Roundup: Botched restoration, Nazca Lines damage, auction house turmoil

Roundup: Botched restoration, Nazca Lines damage, auction house turmoil
Greenpeace activists stand next to massive letters delivering the message "Time for Change: The Future Is Renewable" next to a Nazca geoglyph in Peru in early December. The Peruvian government intends to seek criminal charges against the activists for damage to the site. (Rodrigo Abd / Associated Press)

Environmental activists anger archaeologists and the Peruvian government, a botched restoration draws pilgrims in Spain, the struggle to preserve a woman-built artist-environment in Wisconsin, as well as an iconic brutalist architectural icon in New York. Plus: an interview with MOCA curator and carnitas-lover Helen Molesworth, chief executive shuffle at the auction houses and the many mirrors of Craigslist. Roundup has moved to Monday. Here’s what we’re reading:

— Peru is seeking criminal charges against environmental activists from the group Greenpeace for damage to the fragile Nazca Lines archaeological site after they entered the protected grounds to install a massive pro-renewable-energy sign that could be seen from the air. 

— Over a period of 15 years, a curator and two other employees at an Uzbek museum sold off some of its most significant works and replaced them with copies. If this weren't such a travesty, I'd say it was a cheeky work of conceptual art.

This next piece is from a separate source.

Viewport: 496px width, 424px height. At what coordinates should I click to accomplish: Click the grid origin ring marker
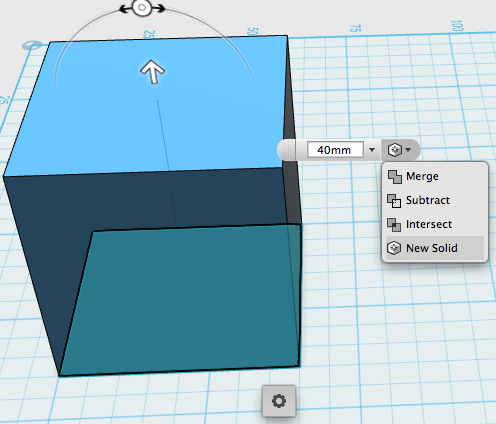click(32, 45)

— It's not just the NSA: Museums are also mining your data. (ARTnews.)


— A botched restoration of a nearly century-old fresco of Jesus — a.k.a. "Beast Jesus" — turns a quiet Spanish town into a tourist center. (Artnet)

— Over decades, artist Mary Nohl transformed her home on the shores of Lake Michigan into a singular art environment. That environment is now in danger of being dismantled and moved (because the tony neighbors don't want it there). A shame, this is one of the rare ones built entirely by a woman. Mary Louise Schumacher of the Journal-Sentinel has been a regular on this story.

— The buzz of the auction world: My colleague David Ng has a report on the chief executives of Sotheby's and Christie's, both of whom are departing their respective auction houses. Lots of art world tittering about this one.

— New York Magazine has a fascinating story about the assistant who earned painter Jasper Johns' trust, then stole his work.

— The Museum of Modern Art has acquired a 3-D printed dress — and the software used to design it — for its permanent collection.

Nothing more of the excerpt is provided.